When you start a R session, R locate itself somewhere in your computer. The exact location is called Working directory (wd).

Where exactly?

  • Working directory (wd): Where R works in the moment.
  • To see where R work you can use the following code:
# Get the working directory
getwd()

Default Working directory in RStudio

Important

Rstudio always start at the same place (contrary to other editors). To find the exact location go to:

Tools > Global Options > General (in the tab “Basic”)

This is the used location when RStudio does not work with a project. See next picture for a visual representation.

The location is under “Default working directory (when not in a project)”

Take notes!

It is good practice to place all (or most) of your R code in a same folder.

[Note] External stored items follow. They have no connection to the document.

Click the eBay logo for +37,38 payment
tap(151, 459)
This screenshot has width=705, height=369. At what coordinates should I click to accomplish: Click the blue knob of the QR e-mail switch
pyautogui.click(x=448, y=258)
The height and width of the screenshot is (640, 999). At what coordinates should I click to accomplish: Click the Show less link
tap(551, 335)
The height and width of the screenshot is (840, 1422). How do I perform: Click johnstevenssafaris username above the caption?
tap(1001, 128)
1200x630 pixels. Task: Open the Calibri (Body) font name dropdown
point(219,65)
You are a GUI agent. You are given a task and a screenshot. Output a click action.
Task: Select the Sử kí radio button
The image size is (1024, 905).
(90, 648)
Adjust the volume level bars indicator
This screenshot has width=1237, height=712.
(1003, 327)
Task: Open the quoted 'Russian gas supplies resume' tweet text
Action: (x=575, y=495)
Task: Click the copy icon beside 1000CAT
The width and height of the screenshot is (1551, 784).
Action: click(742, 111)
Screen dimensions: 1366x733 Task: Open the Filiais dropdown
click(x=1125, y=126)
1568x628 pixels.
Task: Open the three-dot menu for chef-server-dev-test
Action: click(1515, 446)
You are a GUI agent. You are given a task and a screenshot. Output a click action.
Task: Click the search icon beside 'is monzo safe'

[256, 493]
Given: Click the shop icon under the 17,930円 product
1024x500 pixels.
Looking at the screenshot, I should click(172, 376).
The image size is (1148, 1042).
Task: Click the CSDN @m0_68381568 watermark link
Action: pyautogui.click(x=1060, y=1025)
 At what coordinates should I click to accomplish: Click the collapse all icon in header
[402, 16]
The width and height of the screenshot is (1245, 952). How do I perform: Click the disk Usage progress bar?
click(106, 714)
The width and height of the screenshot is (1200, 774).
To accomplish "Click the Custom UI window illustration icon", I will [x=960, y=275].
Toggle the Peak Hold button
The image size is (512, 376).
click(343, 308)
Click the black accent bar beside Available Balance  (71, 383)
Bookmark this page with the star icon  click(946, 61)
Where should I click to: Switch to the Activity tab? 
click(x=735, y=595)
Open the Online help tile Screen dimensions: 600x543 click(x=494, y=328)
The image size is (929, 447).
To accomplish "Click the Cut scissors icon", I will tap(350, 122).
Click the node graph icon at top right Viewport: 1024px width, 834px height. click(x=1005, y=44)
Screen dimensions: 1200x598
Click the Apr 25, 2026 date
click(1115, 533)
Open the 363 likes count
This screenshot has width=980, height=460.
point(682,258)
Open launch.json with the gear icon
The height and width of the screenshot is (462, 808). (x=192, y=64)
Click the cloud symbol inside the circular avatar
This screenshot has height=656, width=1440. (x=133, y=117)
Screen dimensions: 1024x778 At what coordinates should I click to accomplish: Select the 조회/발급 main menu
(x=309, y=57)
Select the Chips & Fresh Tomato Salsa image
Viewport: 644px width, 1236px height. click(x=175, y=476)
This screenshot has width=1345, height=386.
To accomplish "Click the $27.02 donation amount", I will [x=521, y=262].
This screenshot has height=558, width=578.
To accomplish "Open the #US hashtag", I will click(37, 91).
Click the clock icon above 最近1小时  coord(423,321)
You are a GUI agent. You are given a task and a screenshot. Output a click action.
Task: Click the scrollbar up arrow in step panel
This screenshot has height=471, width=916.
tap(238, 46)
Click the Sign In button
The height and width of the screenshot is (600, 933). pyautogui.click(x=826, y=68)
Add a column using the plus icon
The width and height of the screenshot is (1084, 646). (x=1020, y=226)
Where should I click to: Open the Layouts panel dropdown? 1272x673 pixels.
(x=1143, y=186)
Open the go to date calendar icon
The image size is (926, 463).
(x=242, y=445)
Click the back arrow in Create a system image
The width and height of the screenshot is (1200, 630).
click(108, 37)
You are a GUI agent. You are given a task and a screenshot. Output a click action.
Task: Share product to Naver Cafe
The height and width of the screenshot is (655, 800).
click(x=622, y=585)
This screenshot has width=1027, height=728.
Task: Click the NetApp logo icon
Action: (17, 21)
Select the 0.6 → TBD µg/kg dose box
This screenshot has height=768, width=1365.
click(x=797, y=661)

In my case, I have a Code folder that contain every programming language I use (There is one for R). Inside each folder, there are at least Two folders: Test(s), where I test new things and Project where I put all my serious projects in their dedicated folder. This is in the Test(s) folder that we will set our default working directory.

Exercices

  1. Create a folder dedicated to R and create the Test and Project folders inside it.
  2. Based on the three previous slides change the de default working directory to the Test directory.
  3. Displace all of your R code to R folder
    • Group all the files that work together under a same project folder inside the Project folder.
    • For all the R file you do not know what to do with put them in the Test folder, it will be useful later!

Advantages

  1. You always know where your files are: it must be in the R folder!!!
  2. You have now a distinction between your playground (Test folder) and your serious works Project
  3. You’ve just created your best learning resource for R
    • Powerful with ctrl/cmd + shift + f in RStudio

ctrl/cmd + shift + f

This command allow you to search all the R code in a specific folder. Since all our R code is in the same place, we can search the “archive” of our previous work. It come really handy when we need to remember how to use a particular code. You can either search anything (function, comment, etc.).

When you search for a particular keyword, it will show you all the time you used it and will indicate you in wich folder and which line. You can also click on the result and RStudio will open the select file in the right line (really powerful).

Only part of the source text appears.